"I NEVER MET SO MUCH WIT IN ONE SINGLE BOOK" (VOLTAIRE)
(HOGARTH, William) BUTLER, Samuel. Hudibras, in Three Parts, Written in the Time of the Late Wars. Embellished with Engravings by T. Rowlandson [after Hogarth]. London: Thomas Tegg, 1810. Two volumes. 12mo, early 20th-century three-quarter brown crushed morocco, elaborately gilt-decorated spines, raised bands, marbled boards and endpapers, top edges gilt, uncut. $475.
Later Tegg edition, with five re-engraved Hogarth plates by Thomas Rowlandson, handsomely bound by Henderson & Bisset.
Voltaire wrote of this work that "there is one English Poem, the title whereof is Hudibras; it is Don Quixote; it is our Satyre Menippee blended together: I never met with so much wit in one single book as this." A mock romance, Hudibras humorously deals with scholastic pedantry, Aristotelian logic, theological controversy, witchcraft, alchemy, astrology and other topics.
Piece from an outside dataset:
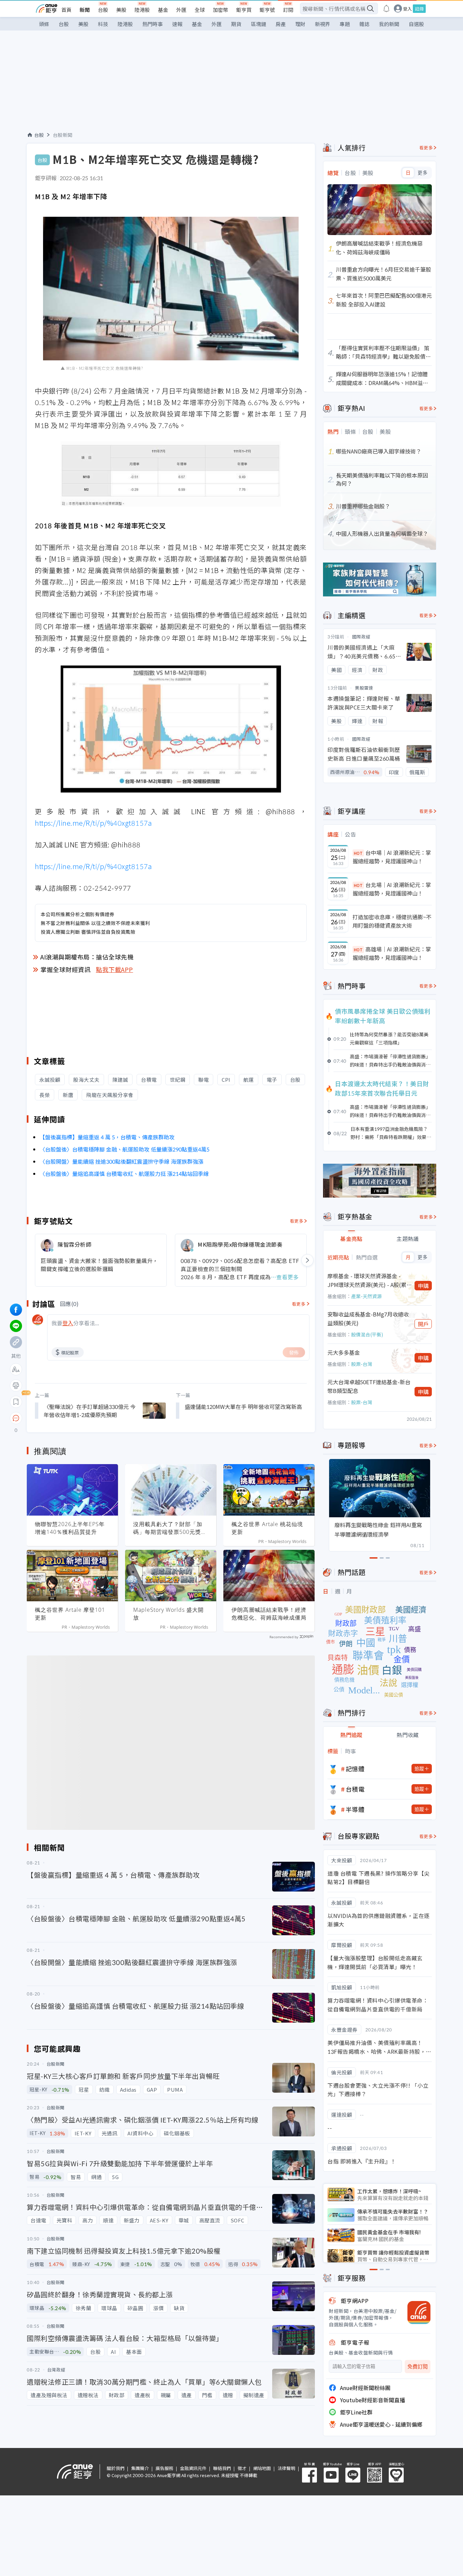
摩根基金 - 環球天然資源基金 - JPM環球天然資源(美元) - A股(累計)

Samuel Johnson used the 1726 edition of Hudibras for quotations in his dictionary. This edition includes the critical notes of Zachary Grey, commended as "a performance replete with curious, interesting, and accurate historical and bibliographical intelligence" (Allibone, I:315). Hogarth's engravings first appeared in the 1726 edition. In 1809, Thomas Rowlandson was apparently commissioned by Tegg to re-work the Hogarth plates. Original front wrappers bound in at rear. Lowndes, 335.
Occasional expert paper repairs, light offsetting of plates to text. A lovely copy.